You hit the paradox on the head.

To beings that exist outside of 3 dimensions (and assuming time is the next dimension) any interaction is already both presumed to occur and presumed to not occur.

Reality for us is still based in 3 dimensions with time constantly moving forward. Our reaction is like the batter and spectators from our perspective...we see and calculate strike or hit and if hit to where.

To a being not set in our perception of time, there is an infinite number of ways the bat will miss the ball (including not being pitched and the reason if it is pitched), and if struck an infinite number of ways the ball will travel.

But in talking to the "timeless aliens" we have changed things for us. Our reality includes the discussion, so regardless if they exist in multiple possibilities, our reality is that "the ball was pitched."

A simpler version is, assuming we asked, did they respond, what does that response mean?

Answer 3

To have the conversation with Sisko, a linear being, they have to project a linear version of themselves.
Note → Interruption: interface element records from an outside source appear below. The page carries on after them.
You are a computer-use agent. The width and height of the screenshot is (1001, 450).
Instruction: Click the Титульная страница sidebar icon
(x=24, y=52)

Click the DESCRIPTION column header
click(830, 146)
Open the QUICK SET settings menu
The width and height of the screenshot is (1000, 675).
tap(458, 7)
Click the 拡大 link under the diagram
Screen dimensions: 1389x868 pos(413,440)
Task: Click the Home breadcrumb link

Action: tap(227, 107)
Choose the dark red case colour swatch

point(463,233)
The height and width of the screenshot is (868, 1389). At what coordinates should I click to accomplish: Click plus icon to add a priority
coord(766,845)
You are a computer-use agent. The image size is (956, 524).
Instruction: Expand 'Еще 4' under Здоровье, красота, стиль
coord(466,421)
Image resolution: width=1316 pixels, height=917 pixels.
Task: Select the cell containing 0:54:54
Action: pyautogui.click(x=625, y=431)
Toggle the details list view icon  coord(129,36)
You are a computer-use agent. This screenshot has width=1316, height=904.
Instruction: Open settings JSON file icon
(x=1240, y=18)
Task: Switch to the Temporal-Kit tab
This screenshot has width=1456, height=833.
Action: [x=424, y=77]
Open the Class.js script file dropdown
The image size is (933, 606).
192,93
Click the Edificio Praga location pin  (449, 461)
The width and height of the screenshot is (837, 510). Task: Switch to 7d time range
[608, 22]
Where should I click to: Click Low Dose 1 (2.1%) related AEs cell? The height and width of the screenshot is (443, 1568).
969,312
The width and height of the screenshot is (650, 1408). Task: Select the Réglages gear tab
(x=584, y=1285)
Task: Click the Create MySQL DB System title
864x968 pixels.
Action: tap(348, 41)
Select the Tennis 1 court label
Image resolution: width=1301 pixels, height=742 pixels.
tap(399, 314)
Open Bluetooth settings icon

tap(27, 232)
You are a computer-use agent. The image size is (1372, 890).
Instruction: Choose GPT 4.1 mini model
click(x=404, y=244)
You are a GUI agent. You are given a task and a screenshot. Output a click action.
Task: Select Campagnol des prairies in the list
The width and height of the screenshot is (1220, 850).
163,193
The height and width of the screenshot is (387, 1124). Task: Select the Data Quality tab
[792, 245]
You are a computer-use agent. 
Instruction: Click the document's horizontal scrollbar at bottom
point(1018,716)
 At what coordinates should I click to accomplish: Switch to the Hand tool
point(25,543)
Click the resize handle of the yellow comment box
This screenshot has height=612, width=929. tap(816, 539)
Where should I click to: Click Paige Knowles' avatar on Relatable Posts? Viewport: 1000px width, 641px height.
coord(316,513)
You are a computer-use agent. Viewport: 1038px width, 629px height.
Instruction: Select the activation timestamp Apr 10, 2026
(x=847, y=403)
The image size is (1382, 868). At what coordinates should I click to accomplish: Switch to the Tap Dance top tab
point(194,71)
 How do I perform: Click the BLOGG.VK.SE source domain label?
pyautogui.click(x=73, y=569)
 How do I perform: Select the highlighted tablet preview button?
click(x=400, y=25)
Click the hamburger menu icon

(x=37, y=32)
This projection of course would not know about linear beings/baseball at first and then learn about these things. They have always known about baseball and linear beings, except at that exact instant of which they learned it. Specifically, that whole conversation would be a single point in 4D projected onto Sisko's 3D plain of existence. So they never did not know about Baseball, except for one point in their lives between time (a point has absolutely no length, so it does not take up a second or some other small time period it takes up exactly 0 time, relative to their 4D existence).

So they were aware of linear time/baseball, as much as past or future tense can be applied to them. And they were somehow aware of when in linear time they learned this. And they were somehow able to project themselves into 3D space to have this conversation.